>> Begin Selected passage

# Male or Female Scorpio Maurus



## signinsimple (Jan 17, 2009)

Couldn't find much useful info on how to sex these guys.  If someone could tell me whether this is a male or female and why, I'd appreciate it:


----------



## calum (Jan 17, 2009)

not sure how to sex this species, I think pectinal teeth counts are useless... mabye i'm getting mixed up. If these can be sexed by shape I'm gonna say male.


----------



## calum (Jan 17, 2009)

found this. 

On chelae of pedipalp
Heavier crenulation (roughness) on the cutting edge of male scorpion
Possible depression on the manus in male during mating season. Postulated to be used for holding the female chelae during the mating 'dance'
Thicker and more prominent ridge like carina in male
Pedipalp is longer and narrower than female in Heterometrus sp.
Pedipalp is shorter and wider in male of some Tityus sp, Scorpio maurus and some Buthus sp


----------



## signinsimple (Jan 18, 2009)

Thanks Calum, yeah this species seems to be pretty hard to sex.  I could not find a method on the internet that I could use conclusively either.  Any Scorpio Maurus fans out there who know how to?  Tell me the type of pic you need and I'll try to take it next time I see one of them out again (usually at night)


----------



## AshMashMash (Feb 9, 2009)

Sorry to bump an oldish thread, but there was no answer and the OP is active. 

I would say male, the pectines look long to me. 

Look at this: 







And compare yours with my _female_ S. maurus:


----------



## Michiel (Feb 9, 2009)

pectinal tooth counts overlap in this species. The chelafinger lenght differs between males and females and you have to check the genital operculum. By the looks, I am not shure, of the GO and the space between the first pectinal teeth, and the shape of the pectines (not a very sharp V-shape) of it I think this is a female.
However, the chela are very bulbous, so I am not shure.....I am not into Scorpionids


----------



## signinsimple (Feb 9, 2009)

Thanks AshMash,

Your females pectives look (proportionally) longer than mine, actually.

Thanks also Michiel.

Sounds like the Jury is still hung on this one.  Anyone have any ideas?  I can post any kind of picture someone might need to sex this bugger, but I have done all sorts of searches and still cannot determine whether I have a male or female.  I'd kinda like to mate this one or ship him/her off to someone who can mate it ao any help would be appreciated.

>> End Selected passage
>> Begin Dataset extract

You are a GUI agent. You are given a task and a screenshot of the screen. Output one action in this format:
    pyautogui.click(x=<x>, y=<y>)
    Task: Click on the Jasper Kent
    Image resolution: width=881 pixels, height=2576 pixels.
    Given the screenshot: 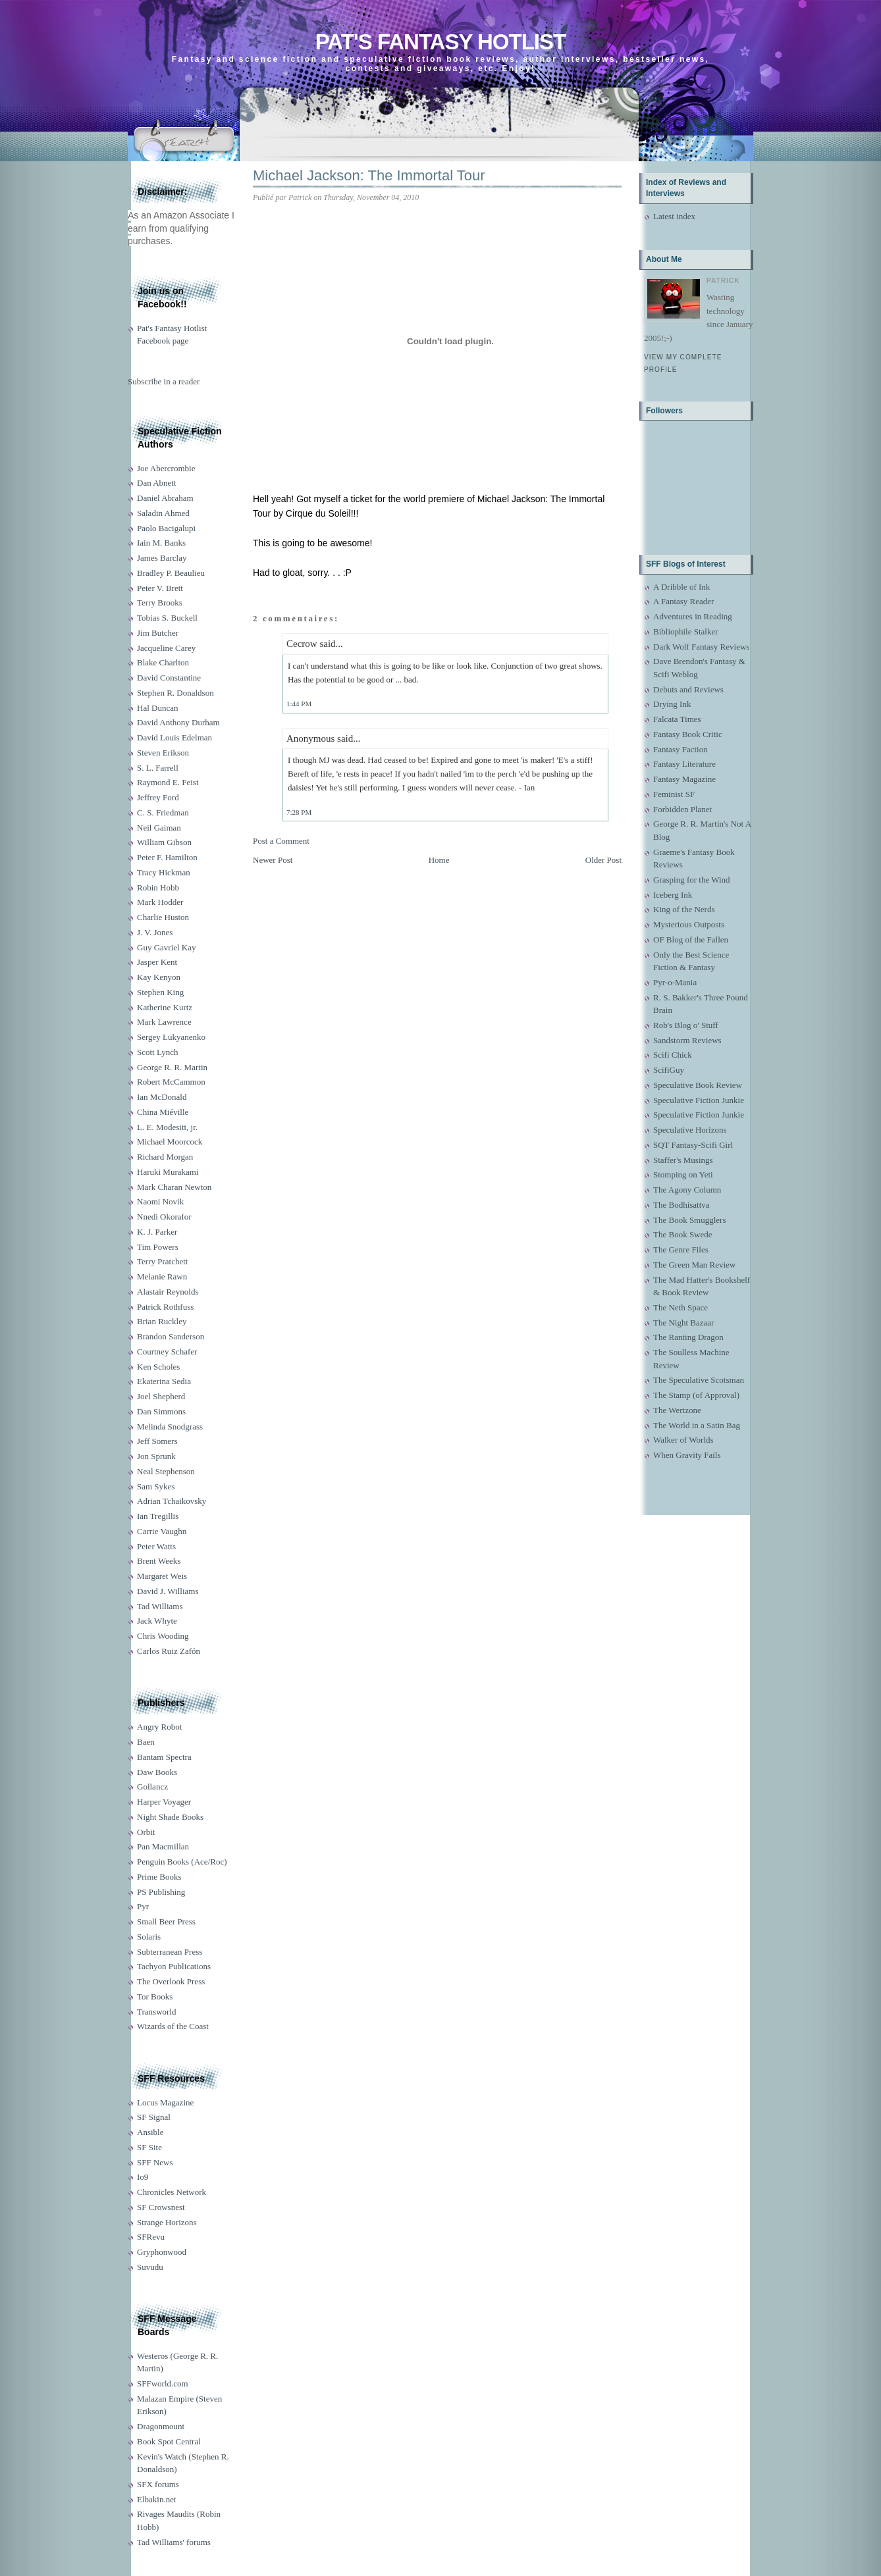 What is the action you would take?
    pyautogui.click(x=157, y=962)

>> End Dataset extract

Write the next part of the forum thread on telling male from female Scorpio maurus, picking up after its final post. The records have nothing to do with what comes next.

----------



## Michiel (Feb 11, 2009)

went through my papers and docs, but I trew away the scorpionid stuff. Sorry dude, can't help you on this one, but luckily there are other members who can


----------



## signinsimple (Feb 15, 2009)

Thanks for trying anyway.  Not too many people (including me) seem too sure on how to sex this species.  I've not seen this particular scorp in over a week though, so I'm hoping it's chilling in a burrow.  I have a feeling it might be dead though as it's been over a year, it looked to be an adult when I got it, and it used to come out for a walk every night since I've had it.  This species is unfortunately short lived


----------



## ~Androctonus~ (Feb 15, 2009)

females are shine, males are not. i mean, females look brilliant, like they wet. males look dry, and have no shiny.
that's a "just a fast look" method, and 100% right.


----------



## Michiel (Feb 15, 2009)

~Androctonus~ said:


> females are shine, males are not. i mean, females look brilliant, like they wet. males look dry, and have no shiny.
> that's a "just a fast look" method, and 100% right.



I am sorry to say that this method is taxonomically crap. I do not want to be rude or anything, but this absolutely not 100 % right as you are saying. It might be a "fast look method" like you say, but what if a female is dirty an not shiny????? How do you deal with that problem?

PS. You wouldn't exepect everyone here to think that scorpiologists work like: Hey guys, this ones shiny, it must be a female!"......


----------



## signinsimple (Feb 16, 2009)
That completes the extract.